Non so se la dichiarazione di dissesto del Comune di Alessandria del
2012, connessa ai pasticciacci precedenti della Giunta di centrodestra di
Fabbio in materia di bilancio, sia stata veramente inevitabile come si dice. In
ogni caso ha avuto pesanti conseguenze sull’immagine della Giunta di sinistra
di Rita Rossa che ha governato la città, da Palazzo Rosso, sino a pochi giorni
fa. Infatti per uscire dallo stato di dissesto, tra l’altro senza licenziare
nessuno, in modo assolutamente meritorio, com’è stato fatto, la Giunta di Rita
Rossa è stata costretta a praticare la politica delle tariffe massime e non ha
avuto, quasi sino alla fine, molti soldi da investire anche per cose
macroscopicamente urgenti. Pur avendo fatto moltissimo nell’ultimo anno. Ad
esempio, pur avendo lodevolmente risanato in modo meraviglioso il Teatro
infestato dall’amianto ai tempi di Fabbio, la Giunta Rossa non ha potuto
neanche aprirlo, sotto elezioni, con qualche grande spettacolo nella “sala
grande”, che è il”teatro vero”, perché nemmeno alla fine aveva i soldi per
comperare un migliaio di poltroncine nuove. Questa popolarità forzatamente
diminuita a causa della politica di sacrifici praticata per gran parte della
legislatura, ha certo avuto il suo peso nella sconfitta della Giunta di
sinistra della Rossa di pochi giorni fa. Ma non sarebbe bastata a determinarla.

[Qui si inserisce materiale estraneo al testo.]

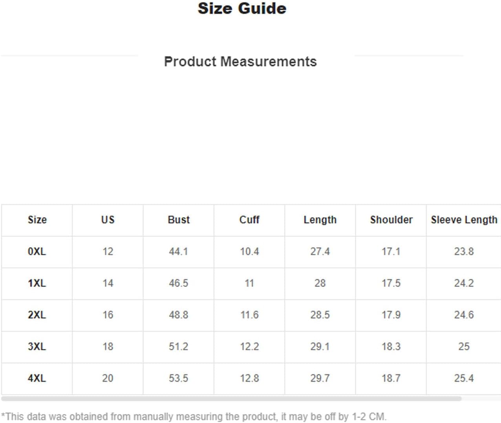501x423 pixels.
Task: Select the Bust column header
Action: (179, 220)
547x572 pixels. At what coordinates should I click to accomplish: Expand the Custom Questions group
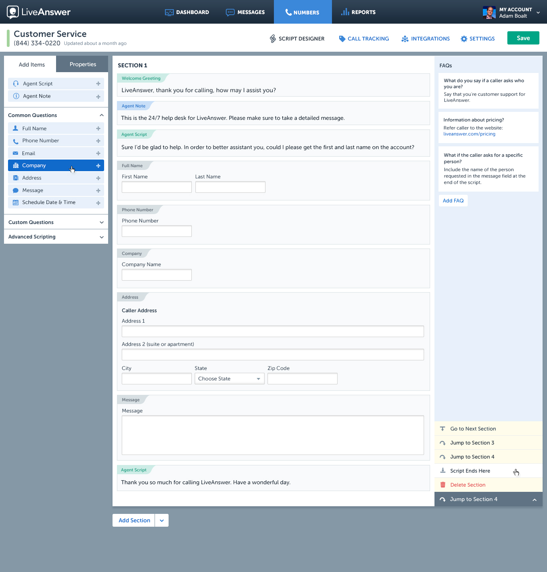tap(102, 222)
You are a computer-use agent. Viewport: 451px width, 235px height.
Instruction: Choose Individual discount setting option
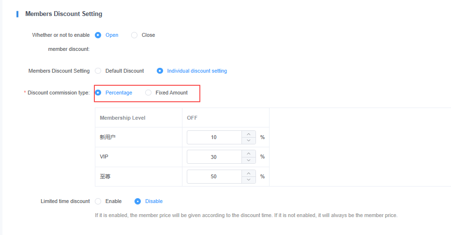pos(160,71)
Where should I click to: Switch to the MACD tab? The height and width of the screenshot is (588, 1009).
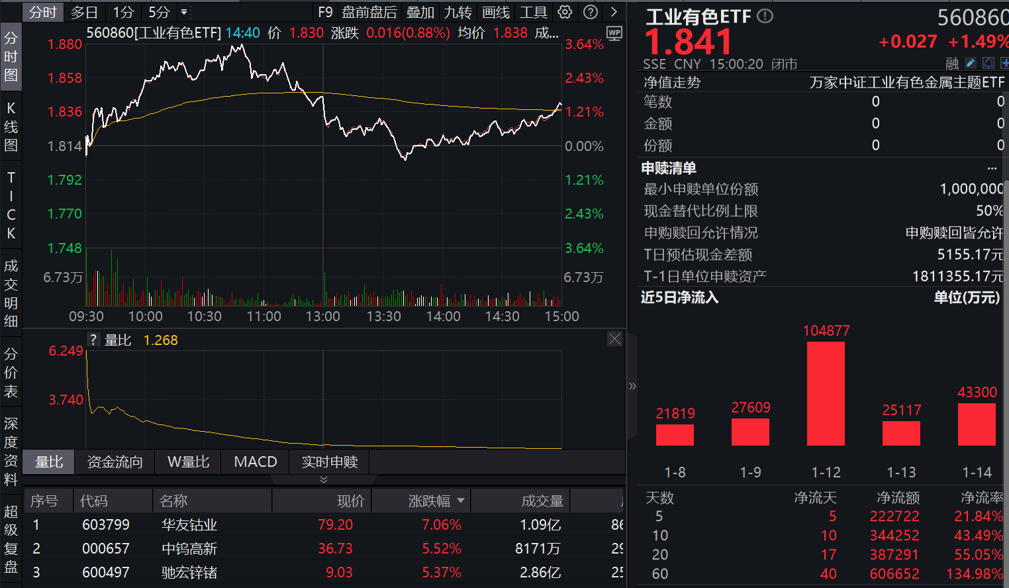pyautogui.click(x=254, y=462)
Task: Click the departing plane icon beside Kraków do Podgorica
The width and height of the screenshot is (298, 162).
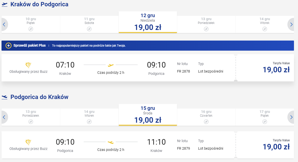Action: click(5, 5)
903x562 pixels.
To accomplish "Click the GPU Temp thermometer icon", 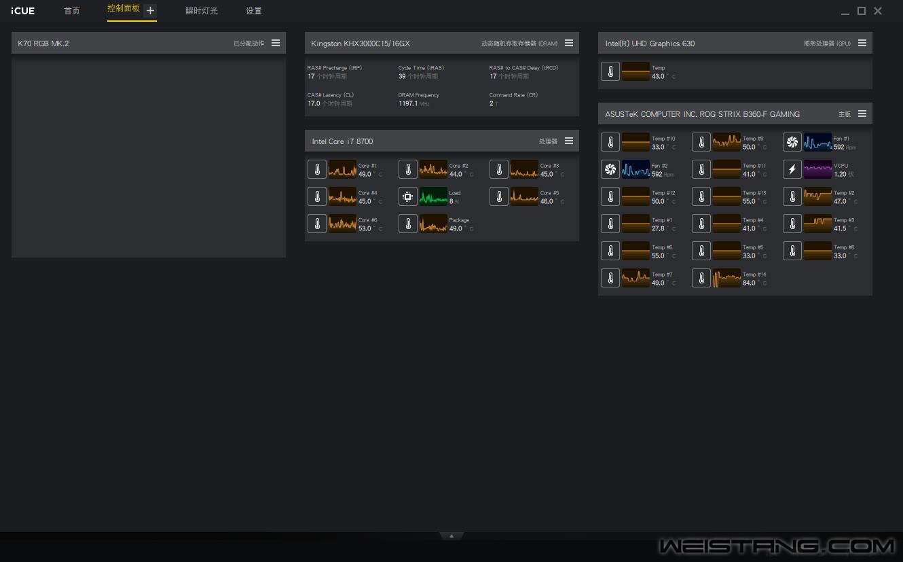I will [x=610, y=71].
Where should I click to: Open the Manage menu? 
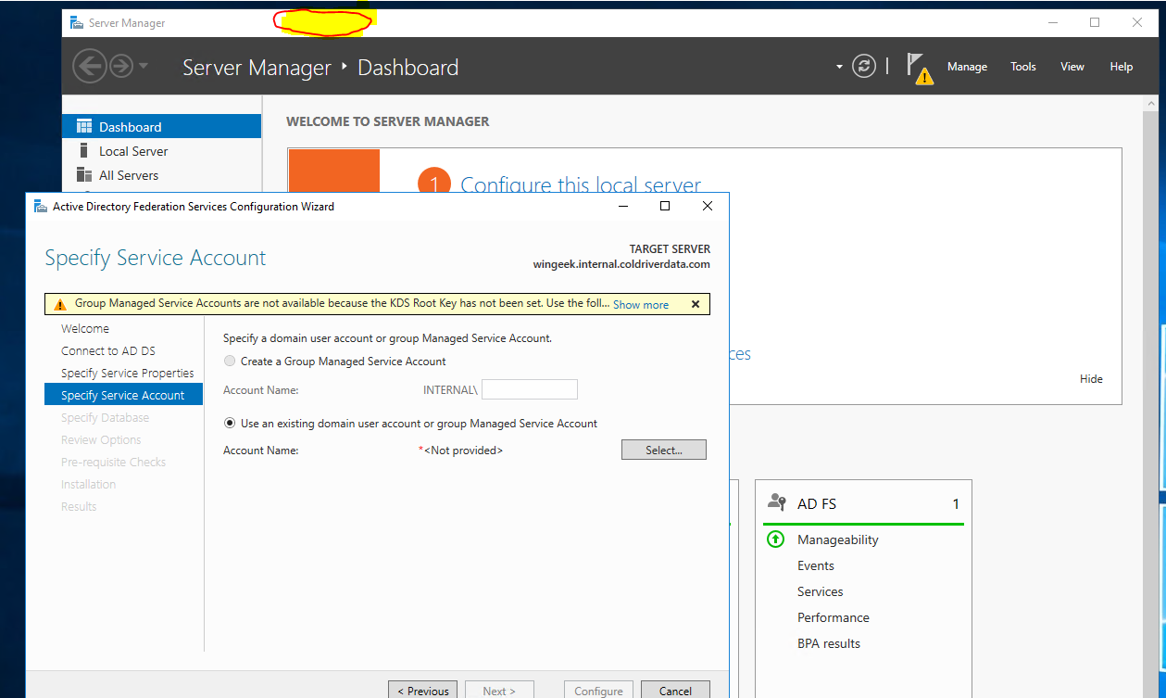967,67
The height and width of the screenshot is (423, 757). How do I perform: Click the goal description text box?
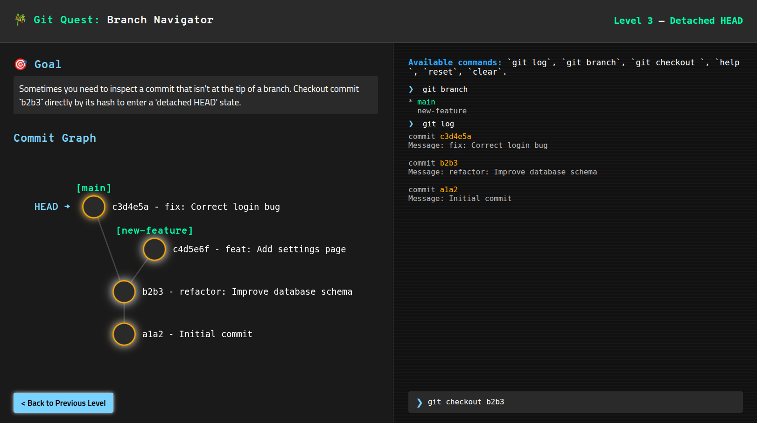click(196, 95)
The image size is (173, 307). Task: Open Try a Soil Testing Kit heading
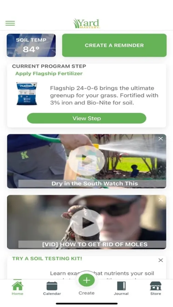[x=47, y=259]
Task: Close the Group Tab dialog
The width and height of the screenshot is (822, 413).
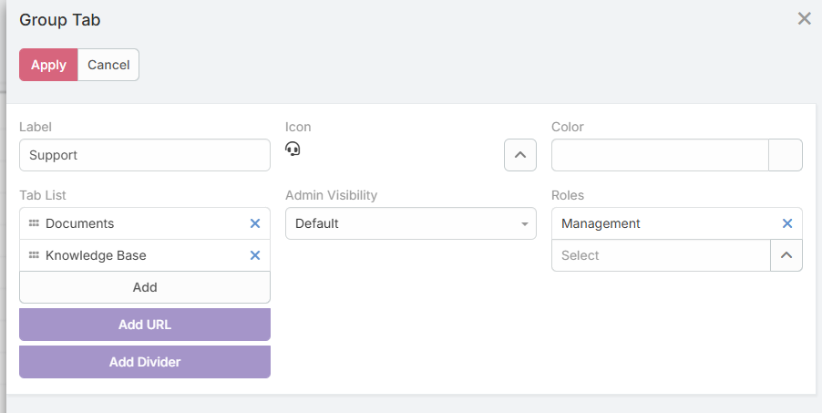Action: point(804,19)
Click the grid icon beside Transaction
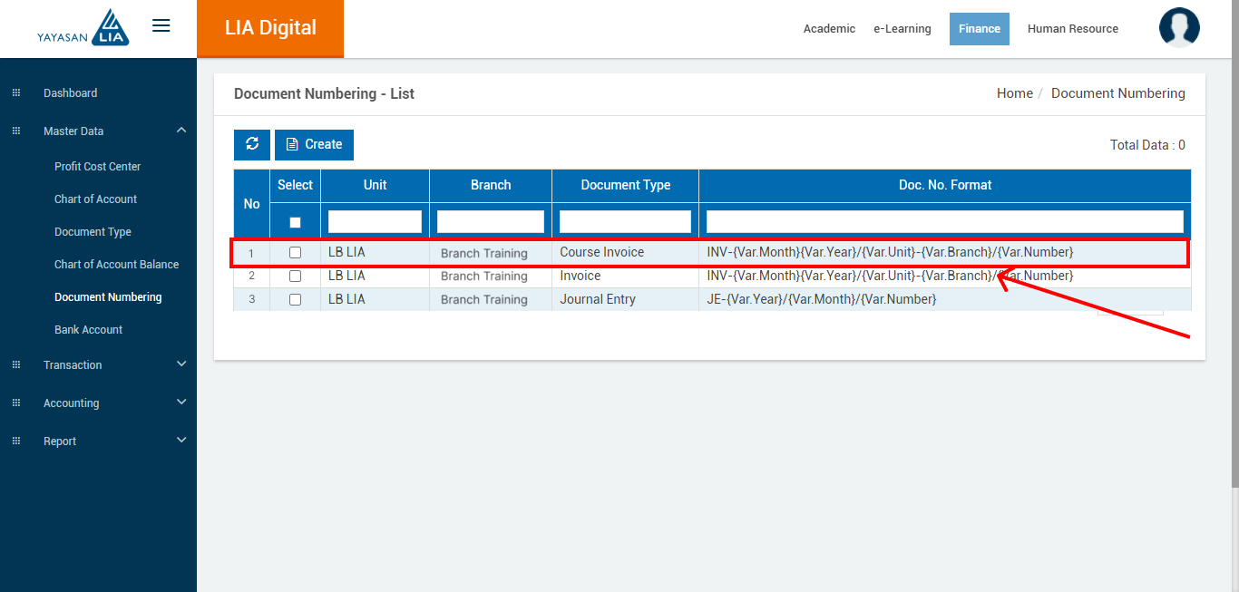This screenshot has width=1239, height=592. point(15,365)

L’altra ragione forte di sconfitta è stata illustrata in modo addirittura
scientifico, attraverso due articoli che esaminano in dettaglio voti e flussi
elettorali in Alessandria, da Giuseppe Rinaldi. Sarà un peccato se anche testi
così rilevanti - come temo accadrà - verranno presto dimenticati, o non letti
dai “politiques” alessandrini, che spesso non vogliono consumare invano “la servéla”, alias le meningi (27 e 28
giugno, qui). Il punto chiave della doppia analisi di Rinaldi, che ragiona sui
voti dati e sui flussi elettorali, in Alessandria - questi ultimi messi in luce
dall’Istituto di ricerche Cattaneo - è il fatto che Rita Rossa, come lui dimostra,
è vittima in primo luogo del fuoco amico, ossia di liste che al primo turno
l’avevano contrastata, formate da ex vicesindaci e assessori della sua Giunta,
le cui ragioni non-personali di opposizione non mi pare siano mai state
chiarite. Mentre il centrodestra si è coagulato mettendo tra parentesi i
reciproci contrasti, il centrosinistra non si è affatto unito, in termini di
liste concorrenziali, al secondo turno. Se c’erano tali ubbie contro la Rossa,
a “sinistra”, la via politicamente corretta sarebbe stata quella di chiedere,
diciamo sei mesi fa, primarie di coalizione per la nomina del candidato
sindaco, impegnandosi a rispettarne il risultato. Sarebbe stato inusuale con un
sindaco uscente, ma se c’erano tali divisioni sarebbe stato meglio. Non l’ha
chiesto nessuno. Invece la lotta tra quattro liste – Rossa, Trifoglio, Ivaldi e
Miraglia - con candidato sindaco che era stato già sindaco, vicesindaco o
assessore in giunte di sinistra, al primo turno, ovviamente riflessasi sul
secondo, ha “regalato” la Giunta al
centrodestra, come Rinaldi ha appunto dimostrato “ma-te.ma-ti-ca-men-te”.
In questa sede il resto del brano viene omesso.